O hábito frequente de consumir objetos sem valor nutricional pode afetar significativamente a qualidade de vida e a saúde física e mental dos indivíduos. Ademais, pode ocasionar complicações orgânicas na cavidade oral, como deterioração e quebra de dentes. “Existem ainda riscos gastrointestinais, como obstruções e perfurações, assim como infecções e intoxicações. Em casos mais graves, a substituição da dieta inadequada pode levar à desnutrição”, alerta o médico.
Tratamento
Em geral, o tratamento para a síndrome de pica é abrangente e envolve abordagens nutricional, psicológica, farmacológica e comportamental. De início, é crucial buscar ajuda médica para realizar exames laboratoriais adicionais que identifiquem possíveis deficiências nutricionais. E, a partir disso, realizar ajustes na dieta e, se necessário, suplementação medicamentosa. A avaliação nutricional e os tratamentos psicológicos e psiquiátricos também são essenciais para compreender e abordar as causas subjacentes do comportamento alimentar inadequado.

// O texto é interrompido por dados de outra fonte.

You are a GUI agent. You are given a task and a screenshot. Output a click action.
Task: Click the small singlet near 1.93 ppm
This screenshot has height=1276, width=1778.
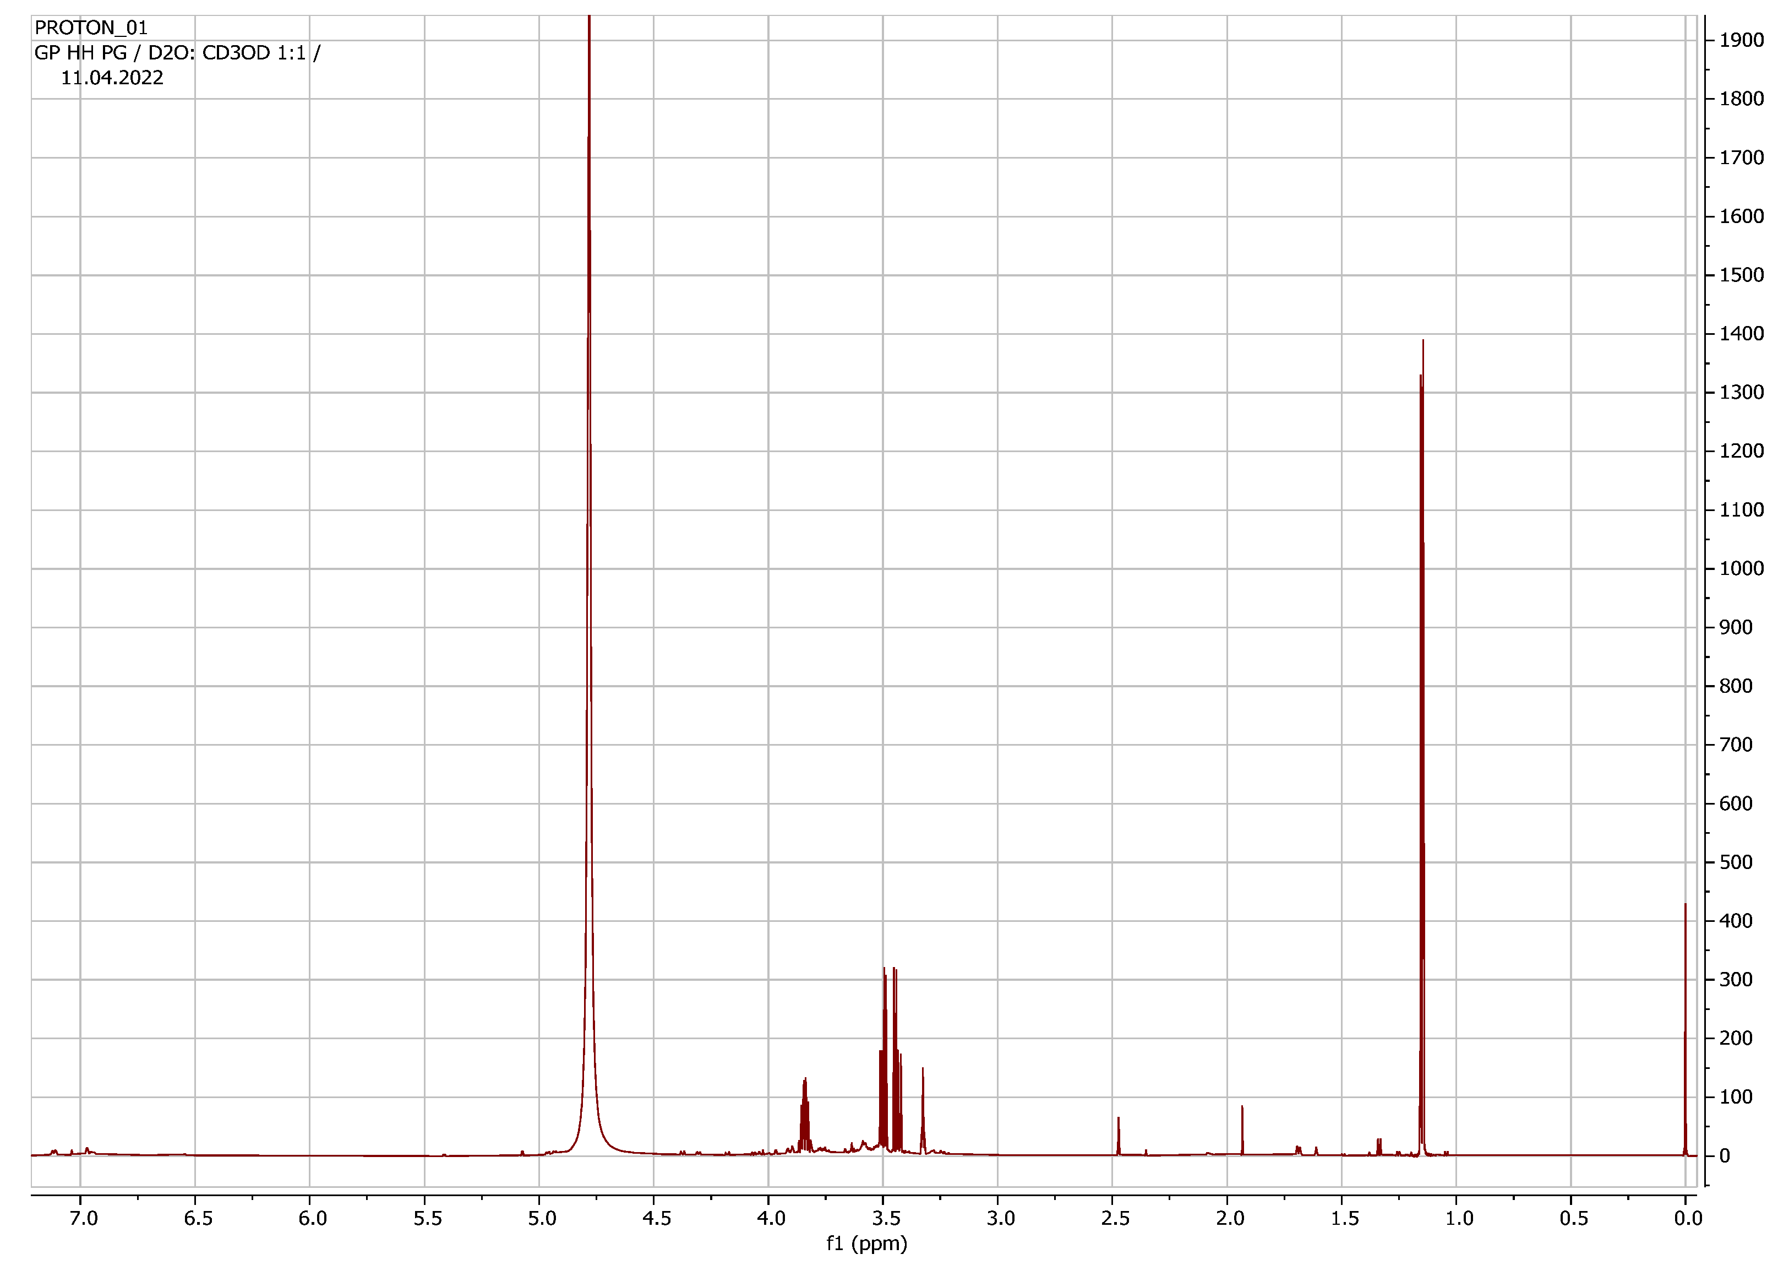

“Isso porque, junto com o comportamento, existe uma questão social que é importante ressignificar”, afirma o médico. No contexto do atendimento nutricional existe a prescrição de dieta, mas o tratamento vai além, buscando entender o indivíduo como um todo. Para isso, é analisada a relação com a alimentação considerando as emoções, eventuais doenças pré-existentes e o contexto sociocultural em que o paciente está inserido.
A nutricionista Marlucy Lindsey Vieira, da UBS Jardim Nakamura – também gerenciada pelo Centro de Estudos e Pesquisas Dr. João Amorim (CEJAM) em parceria com a Secretaria Municipal da Saúde de São Paulo – afirma que o tratamento busca ajudar na construção da compreensão individual em relação à comida. “Para isso, auxiliamos no reconhecimento de sensações e emoções associadas à ingestão de determinados alimentos. Nesse processo, a psicologia e a psiquiatria andam conosco”, acrescenta.
O tratamento pode ser desafiador e sempre será adaptado às necessidades de cada paciente. Entretanto, o apoio contínuo, tanto médico como psicossocial, é essencial para ajudar o paciente a superar a condição e promover uma alimentação saudável e segura. Ademais, vale destacar que esse padrão de comportamento não é necessariamente permanente e pode diminuir ou desaparecer com o tempo.